Quebec, bilingual municipalities against the French ‘dictatorship’

MONTREAL – A group of 23 bilingual municipalities has asked the Quebec Superior Court judge Silvana Conte to suspend several parts of the province’s 2022 language reform, arguing that the application of the law – which overbearingly imposes French – will cause them “serious and irreparable damage”. 

Lawyer Julius Grey pointed out to the Montreal court that the law contains, in fact, measures that will have “enormous consequences” for cities that have the right to serve citizens in both English and French, while under the reform to Municipalities without official bilingual status are prohibited from communicating with residents in English.

Attorney Grey said the law could: prevent Cities from writing contracts in English; ensure the government can withhold federal subsidies from cities that do not comply; give the “language guarantor” broad search and seizure powers that surpass even those of the police.

“The Quebec Language Office (Office québécois de la langue française) can request any document and inspect whatever it wants” Grey said. “It’s more than the police can do without a warrant”. In fact, according to the lawyer, that Office would have the right to seize materials that could include employees’ personal information, budget documents and even legal advice that should be protected by professional secrecy. And it could require municipalities to issue disciplinary sanctions against employees who don’t comply.

Grey asked the judge to suspend the application of several provisions until a full hearing can be held on the validity of the law, for which the government has proactively invoked the notwithstanding clause to protect itself from some legal challenges. Grey also added that some of the municipalities involved in the lawsuit are overwhelmingly made up of English speakers and noted that it would be difficult for them to enter into contracts or continue to have monolingual English-speaking employees.
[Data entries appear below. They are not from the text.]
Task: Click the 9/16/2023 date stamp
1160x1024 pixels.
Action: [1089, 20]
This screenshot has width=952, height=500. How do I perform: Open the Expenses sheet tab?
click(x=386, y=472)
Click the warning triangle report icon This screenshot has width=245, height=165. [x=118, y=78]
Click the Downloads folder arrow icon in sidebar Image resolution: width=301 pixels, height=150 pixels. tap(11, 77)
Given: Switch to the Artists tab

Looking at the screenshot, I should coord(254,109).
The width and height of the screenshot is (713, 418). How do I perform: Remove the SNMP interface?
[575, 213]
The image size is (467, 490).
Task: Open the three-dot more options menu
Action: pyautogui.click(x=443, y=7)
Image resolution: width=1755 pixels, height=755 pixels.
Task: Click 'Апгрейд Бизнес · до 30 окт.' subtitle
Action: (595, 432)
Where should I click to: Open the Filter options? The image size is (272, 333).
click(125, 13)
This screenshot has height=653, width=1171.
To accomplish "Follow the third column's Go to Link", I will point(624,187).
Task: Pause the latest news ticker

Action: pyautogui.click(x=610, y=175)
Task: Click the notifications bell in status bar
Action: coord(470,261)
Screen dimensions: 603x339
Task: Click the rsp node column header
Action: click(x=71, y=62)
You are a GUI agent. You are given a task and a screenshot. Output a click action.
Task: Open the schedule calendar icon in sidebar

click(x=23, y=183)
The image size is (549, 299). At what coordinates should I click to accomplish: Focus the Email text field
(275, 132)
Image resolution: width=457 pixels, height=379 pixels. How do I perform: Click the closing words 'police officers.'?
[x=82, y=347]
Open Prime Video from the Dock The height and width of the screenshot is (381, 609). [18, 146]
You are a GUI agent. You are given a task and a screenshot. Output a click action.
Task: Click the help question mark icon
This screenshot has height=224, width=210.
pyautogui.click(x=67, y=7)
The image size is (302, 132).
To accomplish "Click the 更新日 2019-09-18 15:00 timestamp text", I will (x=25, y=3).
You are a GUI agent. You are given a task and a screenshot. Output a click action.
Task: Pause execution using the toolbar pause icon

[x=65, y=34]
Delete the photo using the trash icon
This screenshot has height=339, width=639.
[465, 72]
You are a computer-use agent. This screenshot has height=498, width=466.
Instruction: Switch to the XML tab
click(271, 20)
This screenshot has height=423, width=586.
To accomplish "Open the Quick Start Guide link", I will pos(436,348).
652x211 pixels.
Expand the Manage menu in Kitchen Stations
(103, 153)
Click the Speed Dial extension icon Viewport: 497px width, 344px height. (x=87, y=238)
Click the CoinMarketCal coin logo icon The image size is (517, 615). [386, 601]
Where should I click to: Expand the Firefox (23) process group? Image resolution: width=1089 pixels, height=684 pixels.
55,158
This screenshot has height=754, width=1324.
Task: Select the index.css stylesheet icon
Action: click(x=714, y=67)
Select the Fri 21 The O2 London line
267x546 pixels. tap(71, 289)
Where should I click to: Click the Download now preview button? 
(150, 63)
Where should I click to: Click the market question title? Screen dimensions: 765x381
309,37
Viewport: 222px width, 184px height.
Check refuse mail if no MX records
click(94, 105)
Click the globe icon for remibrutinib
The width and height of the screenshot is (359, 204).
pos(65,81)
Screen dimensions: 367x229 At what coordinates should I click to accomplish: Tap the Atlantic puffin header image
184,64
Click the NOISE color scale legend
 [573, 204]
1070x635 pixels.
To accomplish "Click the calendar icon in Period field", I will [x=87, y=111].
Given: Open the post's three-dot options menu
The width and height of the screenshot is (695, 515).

For its part, the Quebec government, represented by lawyer Charles Gravel, claims that the “rebel” municipalities have not provided any evidence of having been harmed by the law. There is no evidence that seizures have occurred, he said, or that benefits have been cut, and the Cities’ concern should not be enough to suspend the law without evidence that it has caused harm. In a nutshell, he states that the Cities’ concerns are exaggerated.

But Steven Erdelyi, city councilor of the city of Côte-St-Luc, in the Montreal area, doesn’t think so: his municipality receives 3 to 4 million dollars a year in subsidies, mostly from the federal government, that help pay for infrastructure. “In an instant, the minister responsible for the French language could cut the subsidies for the 23 bilingual cities, which amount to 110 million dollars over four years” said the councilor, who also reported an increase in “linguistic inspections” of the businesses in your area. Dale Roberts-Keats, mayor of Bonne-Espérance, a town of 695 near the Labrador border, also said the section of the law that stipulates contracts must be in French had created a lot of confusion. “It is absurd that in our municipality, where 99% of the population has English as their preferred language, we cannot draft contracts with suppliers in our community in English” she said.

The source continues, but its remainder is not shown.